■ EXERCISE DETAILS ■
For the string "Task", report how many lines in the records below contain it, and nothing more.

Entries taken from a collection:
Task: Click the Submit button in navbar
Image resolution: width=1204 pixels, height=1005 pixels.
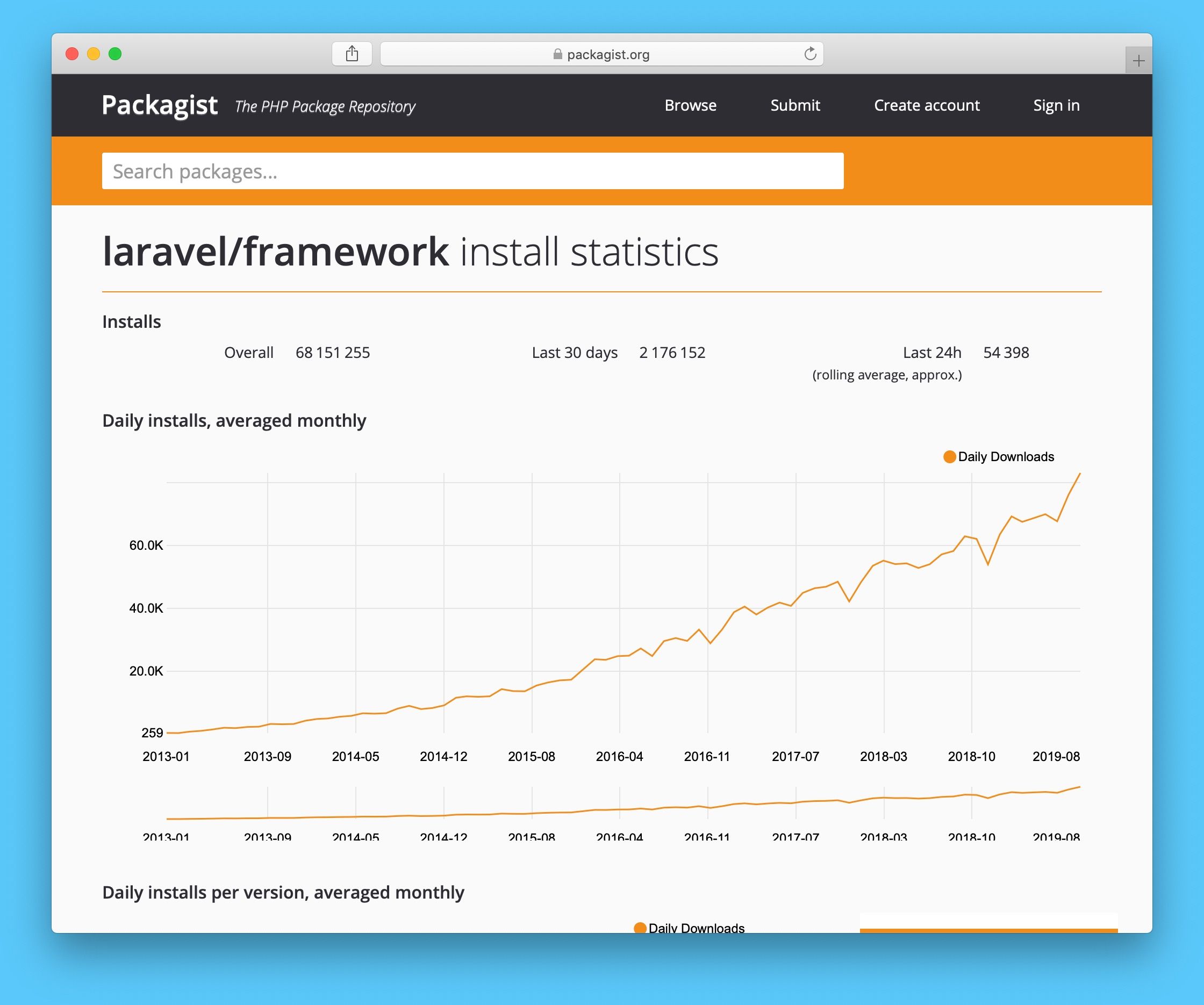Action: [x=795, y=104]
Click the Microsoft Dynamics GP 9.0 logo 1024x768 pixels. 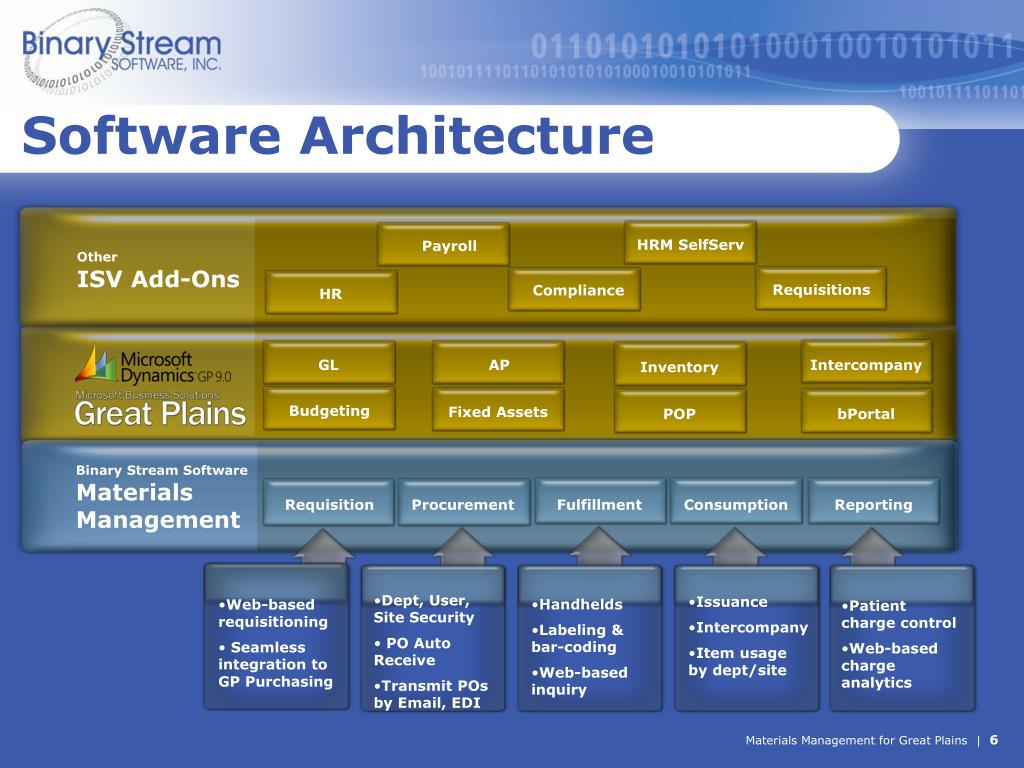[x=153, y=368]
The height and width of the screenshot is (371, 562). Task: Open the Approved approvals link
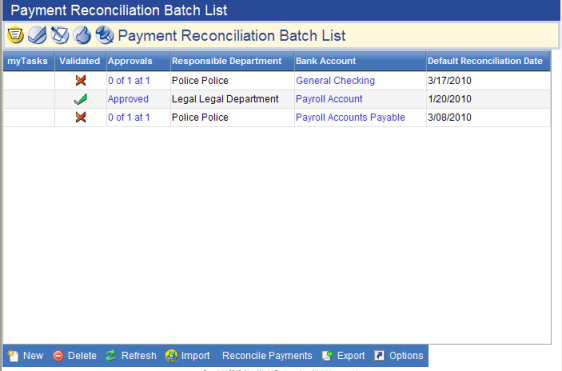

■ ANSWER ■
2